Task description
Reproduce all of the data below line for line, without changing any wording. Leave the pictures out of your copy.

◆ ◆ ◆ ◆ ◆

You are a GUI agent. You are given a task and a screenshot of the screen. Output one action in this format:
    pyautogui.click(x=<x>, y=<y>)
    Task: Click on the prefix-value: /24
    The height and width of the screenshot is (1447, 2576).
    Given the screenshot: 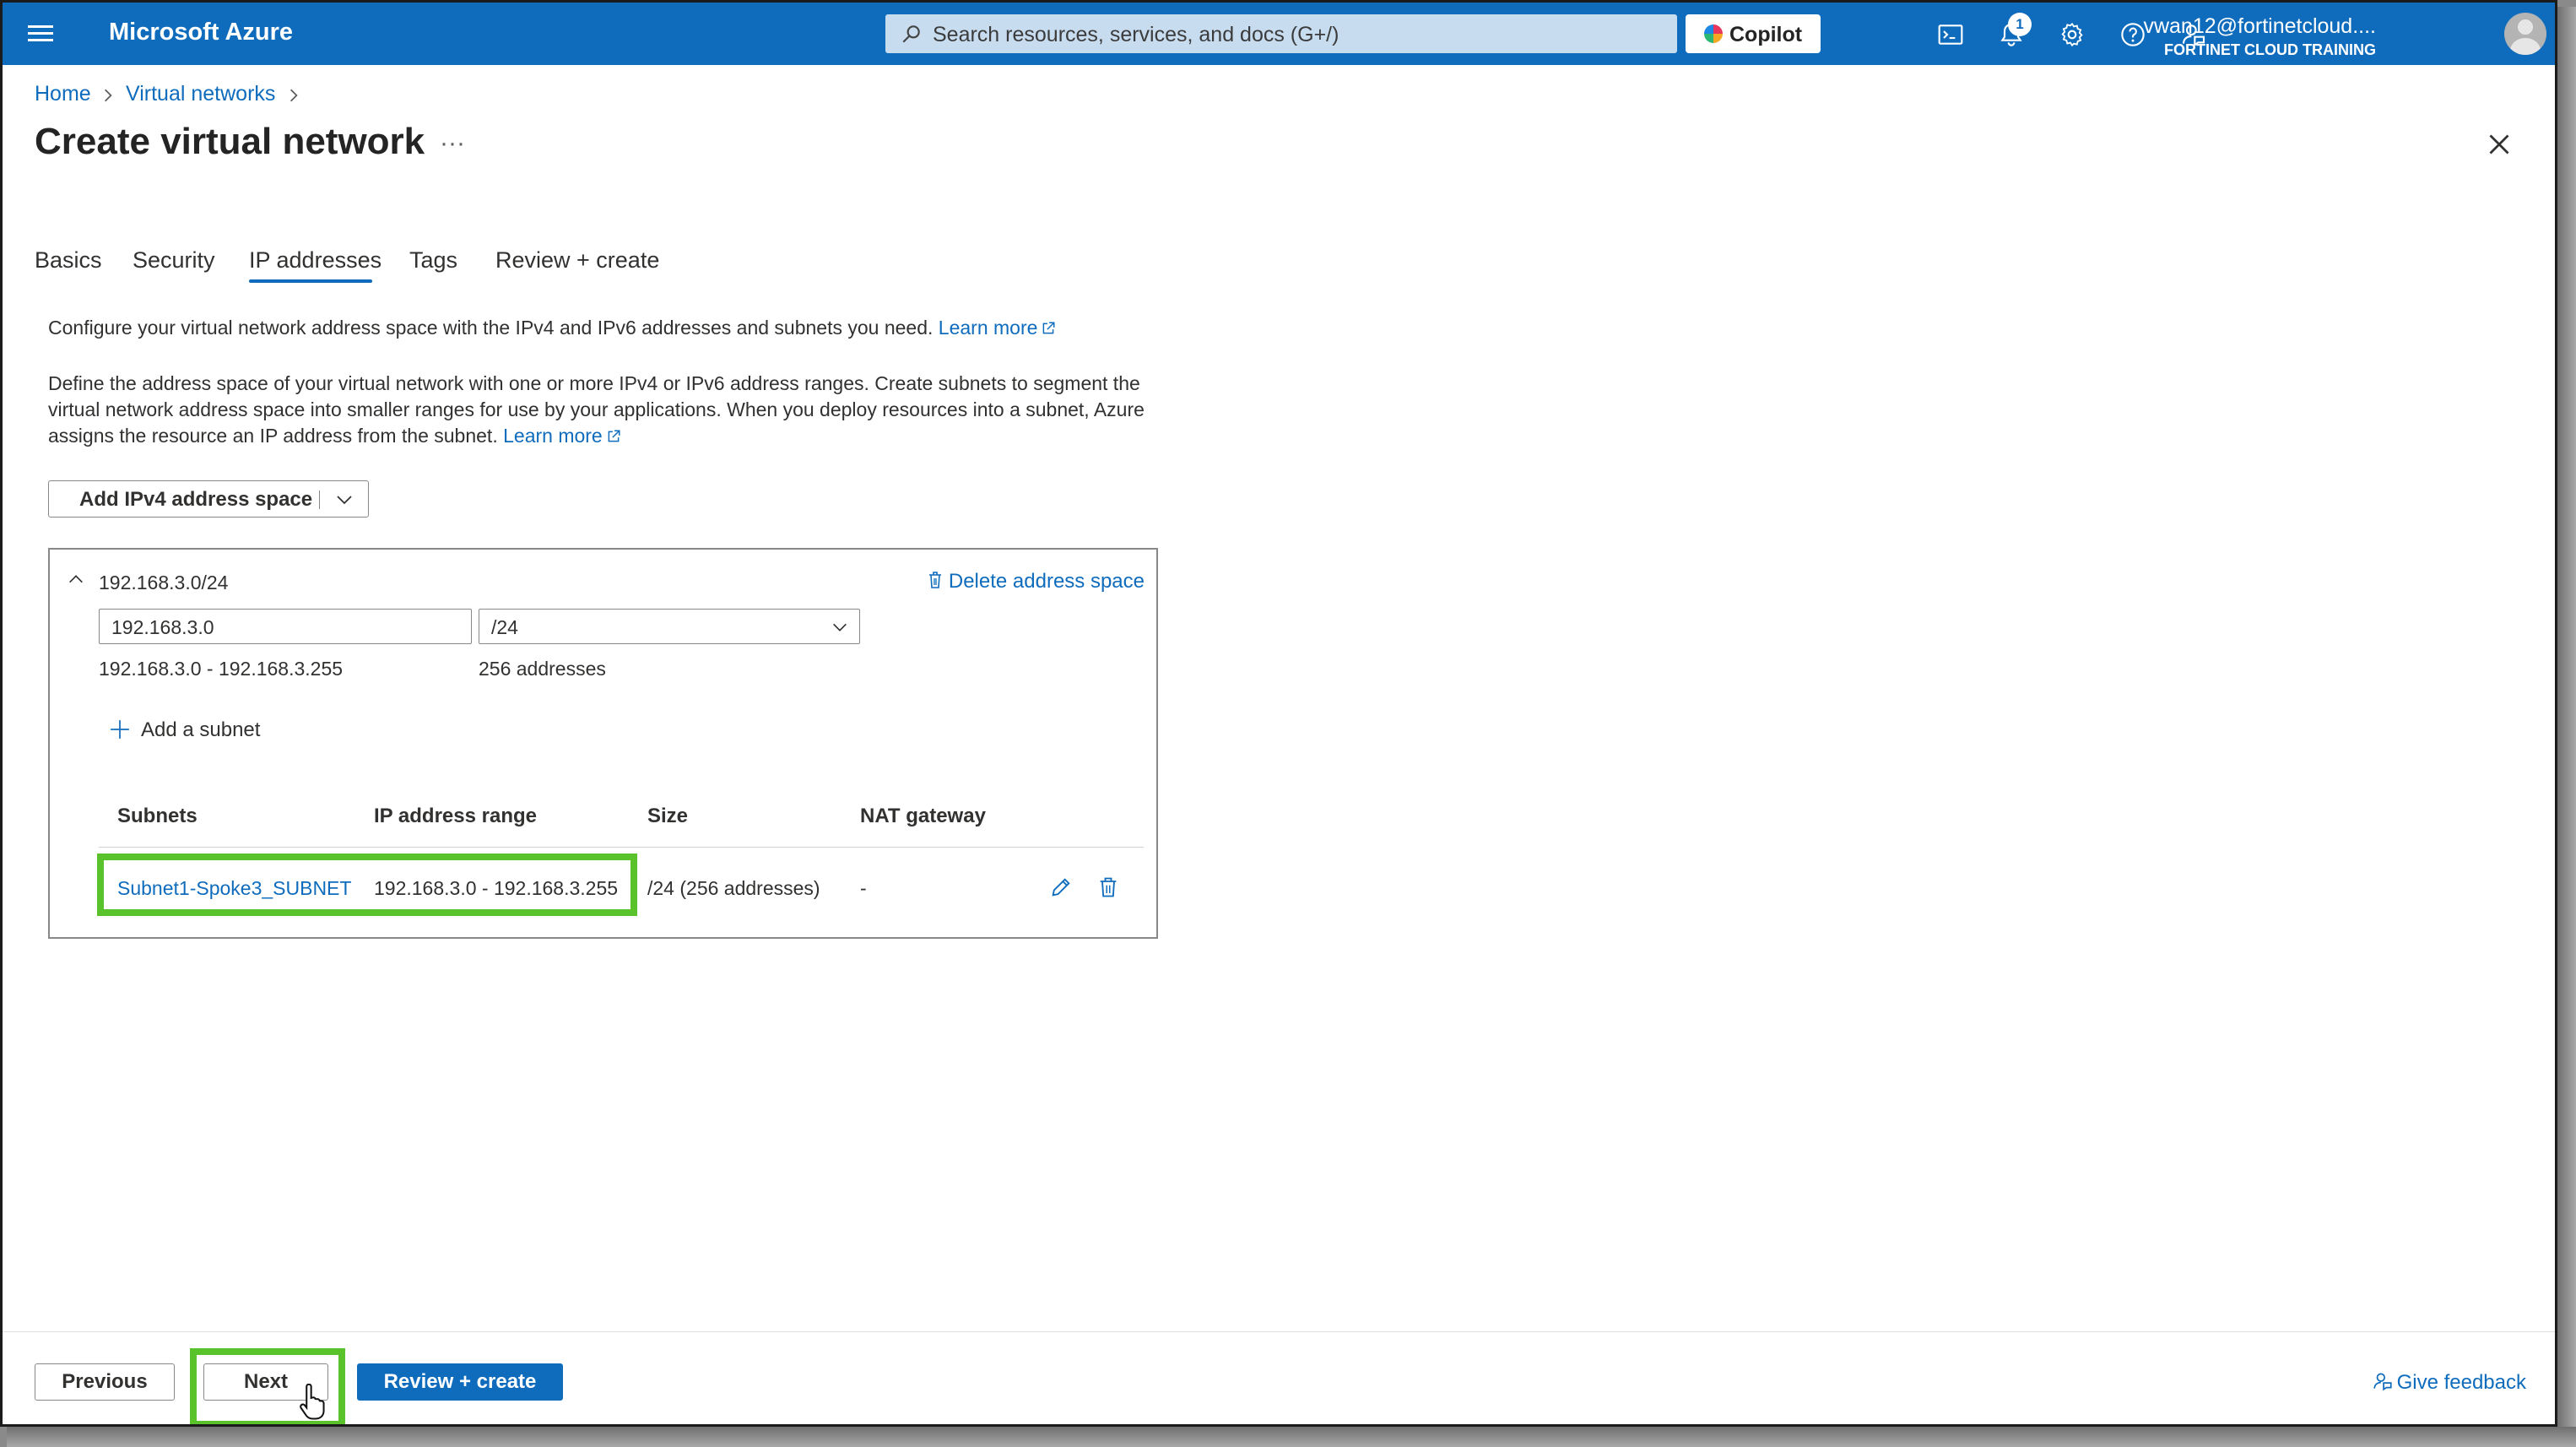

◆ ◆ ◆ ◆ ◆

Reply
You are a GUI agent. You are given a task and a screenshot of the screen. Output one action in this format:
    pyautogui.click(x=<x>, y=<y>)
    Task: Click on the prefix-value: /24
    The height and width of the screenshot is (1447, 2576).
    Given the screenshot: 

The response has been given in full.